What was the HMS Challenger expedition?
A Royal Navy oceanographic survey from 1872 to 1876 that circumnavigated the globe, took 492 deep soundings, sampled 133 dredgings, and identified more than 4,700 species. It produced the 50-volume Challenger Reports and is treated as the founding expedition of modern oceanography. The original deep sounding in the Mariana area (1875) of about 26,850 feet (8,184 m) is why the deepest known point of the world ocean carries the name Challenger Deep.
How does microplastic reach 35,000 feet (10,500 m)?
Plastic transport to depth proceeds by several pathways. Negatively buoyant fragments sink under gravity.
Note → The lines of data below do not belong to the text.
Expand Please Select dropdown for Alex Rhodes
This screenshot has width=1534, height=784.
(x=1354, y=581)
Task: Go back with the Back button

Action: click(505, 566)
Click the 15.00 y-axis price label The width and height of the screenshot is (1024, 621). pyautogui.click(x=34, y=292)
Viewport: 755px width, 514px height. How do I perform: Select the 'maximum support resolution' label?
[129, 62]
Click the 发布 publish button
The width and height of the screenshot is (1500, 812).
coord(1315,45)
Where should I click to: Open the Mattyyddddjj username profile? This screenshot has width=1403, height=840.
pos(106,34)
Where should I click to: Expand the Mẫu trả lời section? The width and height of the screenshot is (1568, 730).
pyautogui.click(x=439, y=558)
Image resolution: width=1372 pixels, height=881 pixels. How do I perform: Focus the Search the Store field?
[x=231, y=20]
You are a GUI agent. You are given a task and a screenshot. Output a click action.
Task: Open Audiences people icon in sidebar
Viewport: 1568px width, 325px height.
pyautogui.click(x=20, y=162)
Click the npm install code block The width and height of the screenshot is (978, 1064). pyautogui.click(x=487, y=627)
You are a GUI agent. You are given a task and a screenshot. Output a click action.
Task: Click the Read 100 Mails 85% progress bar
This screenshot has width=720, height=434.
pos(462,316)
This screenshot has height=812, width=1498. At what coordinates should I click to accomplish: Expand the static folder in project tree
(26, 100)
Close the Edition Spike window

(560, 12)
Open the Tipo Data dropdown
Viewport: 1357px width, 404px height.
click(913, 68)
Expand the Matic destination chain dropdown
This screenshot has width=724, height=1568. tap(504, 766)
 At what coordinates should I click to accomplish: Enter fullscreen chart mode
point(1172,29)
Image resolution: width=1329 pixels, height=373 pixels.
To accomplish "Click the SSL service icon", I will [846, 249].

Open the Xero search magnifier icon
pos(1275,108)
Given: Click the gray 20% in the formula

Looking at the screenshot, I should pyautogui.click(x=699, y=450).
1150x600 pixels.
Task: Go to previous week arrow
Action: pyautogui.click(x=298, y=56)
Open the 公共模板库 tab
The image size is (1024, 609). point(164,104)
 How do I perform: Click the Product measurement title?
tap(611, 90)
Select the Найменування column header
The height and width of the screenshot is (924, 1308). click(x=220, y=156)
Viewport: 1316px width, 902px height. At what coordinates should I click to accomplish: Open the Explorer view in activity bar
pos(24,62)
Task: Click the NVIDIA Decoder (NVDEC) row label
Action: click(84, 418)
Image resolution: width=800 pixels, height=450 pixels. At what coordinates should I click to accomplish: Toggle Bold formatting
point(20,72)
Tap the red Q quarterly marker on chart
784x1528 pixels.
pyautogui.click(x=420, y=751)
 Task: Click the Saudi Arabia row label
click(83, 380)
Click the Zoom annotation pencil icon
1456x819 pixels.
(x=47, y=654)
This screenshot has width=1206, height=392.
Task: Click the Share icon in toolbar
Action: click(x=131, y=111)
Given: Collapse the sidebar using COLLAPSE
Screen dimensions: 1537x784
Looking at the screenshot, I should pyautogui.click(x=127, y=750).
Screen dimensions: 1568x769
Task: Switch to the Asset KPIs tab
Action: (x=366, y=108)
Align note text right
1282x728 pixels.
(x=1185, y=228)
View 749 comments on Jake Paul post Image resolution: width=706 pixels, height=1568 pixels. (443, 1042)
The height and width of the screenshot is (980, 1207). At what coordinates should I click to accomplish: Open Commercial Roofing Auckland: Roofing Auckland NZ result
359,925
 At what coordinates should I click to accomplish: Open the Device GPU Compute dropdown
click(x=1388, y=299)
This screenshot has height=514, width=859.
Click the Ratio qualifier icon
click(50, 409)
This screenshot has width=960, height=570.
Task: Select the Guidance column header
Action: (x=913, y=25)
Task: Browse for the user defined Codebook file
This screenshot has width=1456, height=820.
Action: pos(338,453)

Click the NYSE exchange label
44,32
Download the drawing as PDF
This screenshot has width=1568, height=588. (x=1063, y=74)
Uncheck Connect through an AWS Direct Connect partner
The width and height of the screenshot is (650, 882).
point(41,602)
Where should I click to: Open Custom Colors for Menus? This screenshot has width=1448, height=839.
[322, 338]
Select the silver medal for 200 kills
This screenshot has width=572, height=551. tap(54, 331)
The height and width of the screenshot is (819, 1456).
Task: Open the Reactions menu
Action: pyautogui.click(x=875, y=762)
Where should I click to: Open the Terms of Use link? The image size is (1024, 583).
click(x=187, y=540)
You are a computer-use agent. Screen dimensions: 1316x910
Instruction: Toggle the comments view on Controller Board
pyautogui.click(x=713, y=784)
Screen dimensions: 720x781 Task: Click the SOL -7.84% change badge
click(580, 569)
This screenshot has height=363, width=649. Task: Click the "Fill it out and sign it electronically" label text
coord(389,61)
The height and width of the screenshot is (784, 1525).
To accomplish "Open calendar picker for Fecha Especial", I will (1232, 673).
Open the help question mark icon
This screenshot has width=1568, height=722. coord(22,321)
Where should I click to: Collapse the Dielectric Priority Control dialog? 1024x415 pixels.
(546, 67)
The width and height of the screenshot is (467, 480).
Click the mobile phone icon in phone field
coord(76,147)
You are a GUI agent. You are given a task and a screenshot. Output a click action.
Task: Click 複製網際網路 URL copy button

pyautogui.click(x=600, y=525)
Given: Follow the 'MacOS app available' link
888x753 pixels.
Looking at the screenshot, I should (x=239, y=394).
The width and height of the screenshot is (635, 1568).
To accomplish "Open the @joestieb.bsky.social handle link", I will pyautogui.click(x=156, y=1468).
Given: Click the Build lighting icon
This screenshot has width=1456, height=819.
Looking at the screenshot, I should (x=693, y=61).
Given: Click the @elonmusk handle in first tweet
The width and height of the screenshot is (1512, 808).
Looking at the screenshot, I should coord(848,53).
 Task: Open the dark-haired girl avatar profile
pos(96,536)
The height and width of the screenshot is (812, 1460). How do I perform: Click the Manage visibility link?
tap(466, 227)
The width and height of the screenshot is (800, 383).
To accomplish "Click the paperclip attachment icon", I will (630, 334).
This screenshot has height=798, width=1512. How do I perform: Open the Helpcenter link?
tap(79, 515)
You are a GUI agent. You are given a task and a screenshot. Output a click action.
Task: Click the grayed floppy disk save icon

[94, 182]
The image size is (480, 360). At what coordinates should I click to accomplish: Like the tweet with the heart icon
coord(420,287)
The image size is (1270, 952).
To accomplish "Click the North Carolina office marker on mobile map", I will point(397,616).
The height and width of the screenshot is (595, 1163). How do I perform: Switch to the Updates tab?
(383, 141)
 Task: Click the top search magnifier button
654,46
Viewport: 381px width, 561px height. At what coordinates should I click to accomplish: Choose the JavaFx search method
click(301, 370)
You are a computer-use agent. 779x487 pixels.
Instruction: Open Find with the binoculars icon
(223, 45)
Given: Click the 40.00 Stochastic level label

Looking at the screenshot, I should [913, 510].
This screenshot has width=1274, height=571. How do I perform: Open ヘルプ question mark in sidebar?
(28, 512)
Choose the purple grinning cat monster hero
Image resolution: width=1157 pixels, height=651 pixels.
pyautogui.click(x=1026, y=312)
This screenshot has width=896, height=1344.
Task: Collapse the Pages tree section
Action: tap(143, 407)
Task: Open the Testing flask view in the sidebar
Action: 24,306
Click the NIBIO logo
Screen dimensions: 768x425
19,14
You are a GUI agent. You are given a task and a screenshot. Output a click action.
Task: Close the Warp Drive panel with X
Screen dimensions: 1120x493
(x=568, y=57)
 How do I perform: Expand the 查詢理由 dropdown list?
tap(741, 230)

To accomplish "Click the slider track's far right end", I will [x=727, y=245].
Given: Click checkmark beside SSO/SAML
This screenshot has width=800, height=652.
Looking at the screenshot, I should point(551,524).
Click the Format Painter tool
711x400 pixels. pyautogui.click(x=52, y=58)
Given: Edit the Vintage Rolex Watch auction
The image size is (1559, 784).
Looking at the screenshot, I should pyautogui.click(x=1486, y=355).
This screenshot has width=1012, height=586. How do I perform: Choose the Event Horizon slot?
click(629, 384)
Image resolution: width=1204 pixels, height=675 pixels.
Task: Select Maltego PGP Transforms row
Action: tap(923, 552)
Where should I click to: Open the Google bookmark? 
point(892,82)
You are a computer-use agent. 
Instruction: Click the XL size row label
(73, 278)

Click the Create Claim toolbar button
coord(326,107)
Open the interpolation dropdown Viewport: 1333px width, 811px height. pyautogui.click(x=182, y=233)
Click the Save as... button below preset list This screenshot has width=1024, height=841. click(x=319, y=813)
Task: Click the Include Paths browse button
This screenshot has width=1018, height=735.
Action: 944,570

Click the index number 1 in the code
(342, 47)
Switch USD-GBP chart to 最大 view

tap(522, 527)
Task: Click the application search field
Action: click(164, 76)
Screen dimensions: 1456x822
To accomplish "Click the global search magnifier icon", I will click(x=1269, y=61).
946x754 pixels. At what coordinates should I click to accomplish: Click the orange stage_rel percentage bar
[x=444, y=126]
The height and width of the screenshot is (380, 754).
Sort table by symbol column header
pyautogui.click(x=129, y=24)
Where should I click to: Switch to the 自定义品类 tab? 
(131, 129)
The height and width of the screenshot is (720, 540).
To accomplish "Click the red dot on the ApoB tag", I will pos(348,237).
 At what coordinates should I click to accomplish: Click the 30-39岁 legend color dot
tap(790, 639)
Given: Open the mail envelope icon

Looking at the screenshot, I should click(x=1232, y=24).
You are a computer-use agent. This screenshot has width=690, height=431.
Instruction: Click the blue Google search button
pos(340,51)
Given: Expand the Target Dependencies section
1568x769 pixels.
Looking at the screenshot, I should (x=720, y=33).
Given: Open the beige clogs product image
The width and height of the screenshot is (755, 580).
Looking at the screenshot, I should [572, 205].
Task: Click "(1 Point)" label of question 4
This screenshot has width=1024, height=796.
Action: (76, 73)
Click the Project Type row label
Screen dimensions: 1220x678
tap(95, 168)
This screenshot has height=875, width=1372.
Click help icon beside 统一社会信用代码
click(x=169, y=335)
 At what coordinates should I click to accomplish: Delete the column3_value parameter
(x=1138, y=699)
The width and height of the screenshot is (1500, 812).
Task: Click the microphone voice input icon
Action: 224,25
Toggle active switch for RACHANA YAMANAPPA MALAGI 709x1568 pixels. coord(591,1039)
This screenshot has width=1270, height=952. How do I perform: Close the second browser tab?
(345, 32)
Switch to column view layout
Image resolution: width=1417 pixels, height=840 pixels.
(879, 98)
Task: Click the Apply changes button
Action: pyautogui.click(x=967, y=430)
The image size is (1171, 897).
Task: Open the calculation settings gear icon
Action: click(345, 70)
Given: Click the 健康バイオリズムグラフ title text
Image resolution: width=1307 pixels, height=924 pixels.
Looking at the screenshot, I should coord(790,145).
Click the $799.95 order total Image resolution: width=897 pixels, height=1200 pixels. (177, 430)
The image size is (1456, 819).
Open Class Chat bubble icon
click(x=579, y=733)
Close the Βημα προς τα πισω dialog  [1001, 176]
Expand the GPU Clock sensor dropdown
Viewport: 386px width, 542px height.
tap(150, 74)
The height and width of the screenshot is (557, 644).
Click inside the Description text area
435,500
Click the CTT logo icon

Biofouling adds dense organic and microbial material to lighter plastics until the composite sinks. Marine snow traps fibers and particles and exports them as a fast-sinking flux. Amphipods feeding at the seafloor ingest fibers, as documented at six trench sites in the 2019 Royal Society Open Science study (Jamieson et al.) including the Mariana at depths up to 35,728 feet (10,890 m).